Data in this exercise:

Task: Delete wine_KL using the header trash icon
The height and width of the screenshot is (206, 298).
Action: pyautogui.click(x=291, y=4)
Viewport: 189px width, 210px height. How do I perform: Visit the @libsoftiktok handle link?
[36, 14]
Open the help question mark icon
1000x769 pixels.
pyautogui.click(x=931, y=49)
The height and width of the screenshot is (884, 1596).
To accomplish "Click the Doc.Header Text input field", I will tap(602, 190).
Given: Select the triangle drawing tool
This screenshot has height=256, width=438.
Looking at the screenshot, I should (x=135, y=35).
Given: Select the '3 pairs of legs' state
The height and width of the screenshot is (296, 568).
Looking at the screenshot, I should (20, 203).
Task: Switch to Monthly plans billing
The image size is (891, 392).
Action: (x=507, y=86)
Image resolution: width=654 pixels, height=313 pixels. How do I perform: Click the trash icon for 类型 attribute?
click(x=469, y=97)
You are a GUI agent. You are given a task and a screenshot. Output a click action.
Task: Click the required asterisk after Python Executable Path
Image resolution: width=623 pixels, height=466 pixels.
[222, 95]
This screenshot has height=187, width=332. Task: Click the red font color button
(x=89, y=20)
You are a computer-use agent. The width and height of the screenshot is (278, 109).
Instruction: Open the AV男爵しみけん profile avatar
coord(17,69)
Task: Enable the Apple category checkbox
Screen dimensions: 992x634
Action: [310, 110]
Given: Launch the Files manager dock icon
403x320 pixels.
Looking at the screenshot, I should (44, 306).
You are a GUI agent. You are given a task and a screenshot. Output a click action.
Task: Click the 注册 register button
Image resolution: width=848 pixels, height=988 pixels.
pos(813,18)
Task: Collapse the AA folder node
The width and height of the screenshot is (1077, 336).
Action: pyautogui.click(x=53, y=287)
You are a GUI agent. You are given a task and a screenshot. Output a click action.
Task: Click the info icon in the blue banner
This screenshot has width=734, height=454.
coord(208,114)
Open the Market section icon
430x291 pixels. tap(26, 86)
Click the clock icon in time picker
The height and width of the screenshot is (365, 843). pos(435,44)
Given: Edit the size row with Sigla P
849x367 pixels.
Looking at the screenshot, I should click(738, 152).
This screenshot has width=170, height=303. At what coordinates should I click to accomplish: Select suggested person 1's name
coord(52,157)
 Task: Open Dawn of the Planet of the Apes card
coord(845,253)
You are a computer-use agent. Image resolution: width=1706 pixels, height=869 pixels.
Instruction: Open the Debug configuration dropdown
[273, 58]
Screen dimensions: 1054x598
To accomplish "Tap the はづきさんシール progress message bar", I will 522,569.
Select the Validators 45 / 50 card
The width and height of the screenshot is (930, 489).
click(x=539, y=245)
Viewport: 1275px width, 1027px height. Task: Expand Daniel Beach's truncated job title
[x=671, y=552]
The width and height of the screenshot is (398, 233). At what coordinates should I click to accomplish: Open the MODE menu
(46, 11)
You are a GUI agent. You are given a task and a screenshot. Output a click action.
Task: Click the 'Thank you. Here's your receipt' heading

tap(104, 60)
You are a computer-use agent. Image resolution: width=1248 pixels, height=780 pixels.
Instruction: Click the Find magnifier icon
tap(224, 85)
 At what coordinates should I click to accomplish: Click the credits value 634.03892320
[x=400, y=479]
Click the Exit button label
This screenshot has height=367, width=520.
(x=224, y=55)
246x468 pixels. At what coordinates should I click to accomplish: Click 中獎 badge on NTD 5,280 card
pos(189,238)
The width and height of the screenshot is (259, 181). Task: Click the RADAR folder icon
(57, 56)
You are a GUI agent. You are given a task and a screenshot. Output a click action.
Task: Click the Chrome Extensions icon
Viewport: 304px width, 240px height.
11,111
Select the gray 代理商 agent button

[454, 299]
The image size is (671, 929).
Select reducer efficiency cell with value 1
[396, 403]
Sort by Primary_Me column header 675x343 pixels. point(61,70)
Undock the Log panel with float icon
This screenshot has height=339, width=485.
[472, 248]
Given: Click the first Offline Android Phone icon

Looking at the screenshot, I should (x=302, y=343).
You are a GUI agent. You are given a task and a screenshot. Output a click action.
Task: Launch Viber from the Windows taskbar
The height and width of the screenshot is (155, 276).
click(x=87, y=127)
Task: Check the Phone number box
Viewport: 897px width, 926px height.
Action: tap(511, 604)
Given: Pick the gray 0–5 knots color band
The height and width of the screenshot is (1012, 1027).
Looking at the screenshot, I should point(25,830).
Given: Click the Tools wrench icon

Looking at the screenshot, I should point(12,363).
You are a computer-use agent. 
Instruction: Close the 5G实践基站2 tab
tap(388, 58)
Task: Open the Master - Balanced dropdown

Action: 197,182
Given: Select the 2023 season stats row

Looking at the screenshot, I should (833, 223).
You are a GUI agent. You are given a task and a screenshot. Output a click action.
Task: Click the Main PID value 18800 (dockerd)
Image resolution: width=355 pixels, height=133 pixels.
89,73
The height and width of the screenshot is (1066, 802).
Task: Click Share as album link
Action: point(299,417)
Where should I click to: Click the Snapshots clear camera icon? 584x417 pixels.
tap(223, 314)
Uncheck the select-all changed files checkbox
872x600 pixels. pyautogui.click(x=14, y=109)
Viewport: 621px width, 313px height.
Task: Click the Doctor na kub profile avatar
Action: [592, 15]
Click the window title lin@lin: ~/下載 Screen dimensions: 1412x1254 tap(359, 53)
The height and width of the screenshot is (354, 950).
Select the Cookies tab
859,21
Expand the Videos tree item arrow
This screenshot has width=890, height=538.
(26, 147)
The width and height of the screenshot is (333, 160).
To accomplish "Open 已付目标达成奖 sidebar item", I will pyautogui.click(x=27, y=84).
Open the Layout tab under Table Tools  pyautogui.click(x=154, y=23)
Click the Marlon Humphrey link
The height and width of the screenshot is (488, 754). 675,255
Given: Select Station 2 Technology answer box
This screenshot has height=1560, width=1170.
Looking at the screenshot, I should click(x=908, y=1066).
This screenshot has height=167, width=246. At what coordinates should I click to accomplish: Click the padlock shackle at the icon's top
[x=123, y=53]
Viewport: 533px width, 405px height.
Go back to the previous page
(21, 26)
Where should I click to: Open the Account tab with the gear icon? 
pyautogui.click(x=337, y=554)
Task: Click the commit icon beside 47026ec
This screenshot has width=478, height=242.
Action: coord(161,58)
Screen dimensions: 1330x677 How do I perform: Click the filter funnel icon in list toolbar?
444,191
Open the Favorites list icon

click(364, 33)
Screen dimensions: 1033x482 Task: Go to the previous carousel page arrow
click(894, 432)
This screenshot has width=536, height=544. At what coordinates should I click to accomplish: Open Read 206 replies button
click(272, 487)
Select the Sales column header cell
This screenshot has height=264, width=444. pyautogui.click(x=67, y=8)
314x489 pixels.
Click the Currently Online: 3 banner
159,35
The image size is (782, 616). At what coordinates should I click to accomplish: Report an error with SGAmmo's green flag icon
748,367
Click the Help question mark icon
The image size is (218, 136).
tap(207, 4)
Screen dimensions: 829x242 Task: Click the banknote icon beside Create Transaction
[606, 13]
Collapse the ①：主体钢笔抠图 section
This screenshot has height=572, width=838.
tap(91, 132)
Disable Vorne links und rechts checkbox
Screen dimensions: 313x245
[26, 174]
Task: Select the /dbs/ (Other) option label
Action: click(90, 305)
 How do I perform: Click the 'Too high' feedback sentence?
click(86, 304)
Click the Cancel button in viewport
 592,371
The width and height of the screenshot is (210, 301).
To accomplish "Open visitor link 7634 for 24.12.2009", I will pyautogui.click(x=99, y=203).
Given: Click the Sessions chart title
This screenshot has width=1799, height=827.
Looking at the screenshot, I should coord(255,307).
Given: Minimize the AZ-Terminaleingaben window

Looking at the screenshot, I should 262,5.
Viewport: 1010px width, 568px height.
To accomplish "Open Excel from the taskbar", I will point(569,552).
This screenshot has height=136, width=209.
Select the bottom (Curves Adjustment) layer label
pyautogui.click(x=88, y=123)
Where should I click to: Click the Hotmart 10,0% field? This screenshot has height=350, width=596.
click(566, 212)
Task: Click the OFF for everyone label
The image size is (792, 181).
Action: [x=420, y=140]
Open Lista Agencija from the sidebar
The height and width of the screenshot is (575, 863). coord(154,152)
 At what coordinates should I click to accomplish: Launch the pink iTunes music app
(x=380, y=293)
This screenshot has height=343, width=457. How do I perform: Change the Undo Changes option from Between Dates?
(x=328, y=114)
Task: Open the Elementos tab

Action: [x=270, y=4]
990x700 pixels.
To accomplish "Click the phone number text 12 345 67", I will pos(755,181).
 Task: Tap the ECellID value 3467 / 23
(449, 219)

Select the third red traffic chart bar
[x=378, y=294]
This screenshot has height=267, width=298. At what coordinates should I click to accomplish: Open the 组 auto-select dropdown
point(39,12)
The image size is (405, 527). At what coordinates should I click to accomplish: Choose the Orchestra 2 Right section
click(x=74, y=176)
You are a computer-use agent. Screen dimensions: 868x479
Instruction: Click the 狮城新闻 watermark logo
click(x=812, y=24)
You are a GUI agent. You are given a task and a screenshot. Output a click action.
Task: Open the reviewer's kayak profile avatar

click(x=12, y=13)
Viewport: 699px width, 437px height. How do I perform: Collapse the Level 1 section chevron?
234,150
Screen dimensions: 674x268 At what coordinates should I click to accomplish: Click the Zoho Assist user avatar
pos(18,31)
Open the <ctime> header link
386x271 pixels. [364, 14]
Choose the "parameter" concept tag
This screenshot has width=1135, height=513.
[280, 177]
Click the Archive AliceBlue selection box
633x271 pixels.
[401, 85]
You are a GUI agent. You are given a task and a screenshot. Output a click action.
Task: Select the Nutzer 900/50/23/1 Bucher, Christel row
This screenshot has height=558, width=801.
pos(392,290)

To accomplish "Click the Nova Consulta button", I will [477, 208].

Activity:
Output the lines from the one holding "Instruction: Click the 狮城新闻 watermark logo" to the last line of the material, inclusive, exactly as they appear. Add no others.

Result of this exercise:
Instruction: Click the 狮城新闻 watermark logo
click(x=812, y=24)
You are a GUI agent. You are given a task and a screenshot. Output a click action.
Task: Open the reviewer's kayak profile avatar

click(x=12, y=13)
Viewport: 699px width, 437px height. How do I perform: Collapse the Level 1 section chevron?
234,150
Screen dimensions: 674x268 At what coordinates should I click to accomplish: Click the Zoho Assist user avatar
pos(18,31)
Open the <ctime> header link
386x271 pixels. [364, 14]
Choose the "parameter" concept tag
This screenshot has width=1135, height=513.
[280, 177]
Click the Archive AliceBlue selection box
633x271 pixels.
[401, 85]
You are a GUI agent. You are given a task and a screenshot. Output a click action.
Task: Select the Nutzer 900/50/23/1 Bucher, Christel row
This screenshot has height=558, width=801.
pos(392,290)

To accomplish "Click the Nova Consulta button", I will [477, 208].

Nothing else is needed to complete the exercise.